By integrating KVCache into its filesystem, YanRong says it has dramatically improved the KV cache hit rates and long-context processing, making AI inferencing cheaper.
Chinese storage software supplier YanRong provides the YRCloudFile distributed shared file system for HPC and AI workloads. It supports all-flash drives and Nvidia’s GPUDirect protocol. The KVCache is a way of storing intermediate results during an AI model’s inferencing stage so that they don’t have to be recomputed at every stage, lengthening response time.
We understand that the KVCache in the YRCloudFile system likely serves as a distributed in-memory layer across a cluster of GPU servers to store frequently accessed metadata; the key-value pairs.
To see how its YRCloudFile KVCache performs, YanRong simulated realistic workloads, using publicly available datasets, industry-standard benchmarking tools, and NVIDIA GPU hardware. It found that YRCloudFile KVCache supports significantly higher concurrent query throughput, and offers concrete, quantifiable value for inference workloads.
YanRong conducted multi-phase tests comparing native vLLM performance against vLLM plus YRCloudFile KVCache across varying token counts and configurations.
One test evaluated total response time for a single query with from 8,000 to c30,000 tokens as its context input. KVCached YRCloudFile provided a 3x to >13x performance improvement in TTFT (Time to First Token) as the context length increased:

A second test measured how many concurrent queries were supported with a TTFT value of 2 seconds or less:

It found YRCloudFile KVCache enabled 8x more concurrent requests compared to native vLLM.
A third test result showed that, under high concurrency, YRCloudFile KVCache achieved over 4x lower TTFT across different context lengths.
YanRong says that these results show “how extending GPU memory via distributed storage can break traditional compute bottlenecks – unlocking exponential improvements in resource utilization.” All-in-all, “YRCloudFile KVCache redefines the economics of AI inference by transforming storage resources into computational gains through PB-scale cache expansion.”
You can find more details here.
Comment
We think YRCloudFile with KVCache shares some similarities with WEKA’s Augmented Memory Grid (AMG).
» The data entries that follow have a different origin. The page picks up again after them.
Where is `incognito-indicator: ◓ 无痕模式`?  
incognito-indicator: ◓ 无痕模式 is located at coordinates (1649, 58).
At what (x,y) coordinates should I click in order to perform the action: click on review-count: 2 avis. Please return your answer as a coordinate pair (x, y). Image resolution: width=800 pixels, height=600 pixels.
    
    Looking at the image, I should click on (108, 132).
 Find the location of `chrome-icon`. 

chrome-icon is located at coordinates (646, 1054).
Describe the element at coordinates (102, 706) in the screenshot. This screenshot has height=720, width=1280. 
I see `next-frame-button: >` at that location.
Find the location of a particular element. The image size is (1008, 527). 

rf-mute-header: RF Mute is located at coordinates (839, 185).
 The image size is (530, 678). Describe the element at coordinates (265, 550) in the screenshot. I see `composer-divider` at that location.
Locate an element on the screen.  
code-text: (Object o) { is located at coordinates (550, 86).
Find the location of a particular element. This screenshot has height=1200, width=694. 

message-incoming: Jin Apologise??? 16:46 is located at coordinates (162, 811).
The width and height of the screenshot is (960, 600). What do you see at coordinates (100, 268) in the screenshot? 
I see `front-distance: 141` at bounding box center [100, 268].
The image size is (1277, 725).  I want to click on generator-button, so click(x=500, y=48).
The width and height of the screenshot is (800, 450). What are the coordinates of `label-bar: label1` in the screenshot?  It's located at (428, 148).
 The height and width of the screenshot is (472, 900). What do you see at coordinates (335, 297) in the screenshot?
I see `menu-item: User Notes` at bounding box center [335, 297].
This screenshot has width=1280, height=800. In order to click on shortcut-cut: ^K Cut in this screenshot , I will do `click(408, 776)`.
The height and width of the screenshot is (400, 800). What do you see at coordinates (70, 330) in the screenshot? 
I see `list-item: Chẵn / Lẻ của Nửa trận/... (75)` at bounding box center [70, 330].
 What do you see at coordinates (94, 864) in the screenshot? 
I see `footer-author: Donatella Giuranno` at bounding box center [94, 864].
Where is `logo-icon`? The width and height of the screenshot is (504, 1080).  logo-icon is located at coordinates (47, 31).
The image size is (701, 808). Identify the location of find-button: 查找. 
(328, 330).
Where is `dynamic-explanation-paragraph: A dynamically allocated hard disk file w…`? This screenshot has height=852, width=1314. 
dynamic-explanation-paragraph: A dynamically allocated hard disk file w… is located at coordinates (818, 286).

This is a software-defined filesystem extension, which provides exascale cache capacity at microsecond latencies with multi-terabyte-per-second bandwidth, delivering near-memory speed performance.
A WEKA blog says it “extends GPU memory to a token warehouse in the WEKA Data Platform to provide petabytes of persistent storage at near-memory speed. … The token warehouse provides a persistent, NVMe-backed store for tokenized data, allowing AI systems to store tokens and retrieve them at near-memory speed.”
This “enables you to cache tokens and deliver them to your GPUs at microsecond latencies, driving the massive-scale, low-latency inference and efficient reuse of compute necessary for the next generation of AI factories.” The AMG is: “Persistently storing tokenized data in NVMe” and “tokens are stored, and pulled “off the shelf” at inference time, instead of continuously being re-manufactured on-demand for every single request.”
AMG “extends GPU memory into a distributed, high-performance memory fabric that delivers microsecond latency and massive parallel I/O – critical for storing and retrieving tokens at scale in real-time.”
A YanRong spokesperson told us: “As WEKA has not disclosed further details about their Augmented Memory Grid, we have no way to make a direct comparison between the two systems’ implementations. However, when it comes to the general purpose and the impact on LLM inferencing, both YRCloudFile KVCache and WEKA’s Augmented Memory Grid share a similar goal, which is to extend the expensive HBM to a persistent, high-bandwidth, low-latency, and scalable parallel file system, so that a large number of KVs needed during the inferencing phase can be cached in the storage, avoiding repeated calculations and improving overall performance. To achieve this goal, we need to implement a mechanism in our product so that vLLM or other inference framework can read and write KV data.”